After the prince's death in 1916, the villa continued to stand as a testament to eclectic and international patronage, showcasing a blend of artistic styles from various eras. In his will, the prince left the villa to the Imperial Academy of Arts in St. Petersburg. However, the outbreak of the Russian Revolution a few months later halted the donation, as it was clearly not his wish for the property to fall into Bolshevik hands, leading to a complicated legal battle given the lack of legal continuity between the Russian Empire and the Soviet Union.

Even before the princess's death in 1955, after she had relocated to Florence to reside in the Medici villa at Pratolino, the building was still claimed by the Union of Soviet Socialist Republics in 1936. After the end of fascism and World War II, Legislative Decree No. 385 of the Provisional Head of State dated February 28, 1947, officially established the transfer of ownership of the Abamelek-Lazareff villa in Rome to the Soviet State. As a result, the villa became the diplomatic headquarters in Italy for Soviet representatives and, from 1991, for the Russian Federation.

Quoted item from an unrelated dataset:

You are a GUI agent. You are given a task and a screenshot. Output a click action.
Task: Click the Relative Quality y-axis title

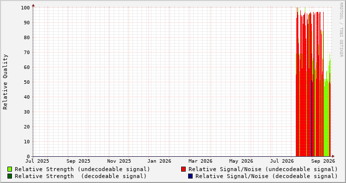click(x=5, y=82)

Within the vast twenty-seven-hectare park, foxes, hedgehogs, and other wild animals can be encountered, along with a variety of birds. Additionally, some archaeological remains have been found that allowed for the identification of the barracks of Emperor Nero's personal guard. At the end of the twentieth century, construction began on the Orthodox Church of Saint Catherine of the Martyr, which was completed in 2009.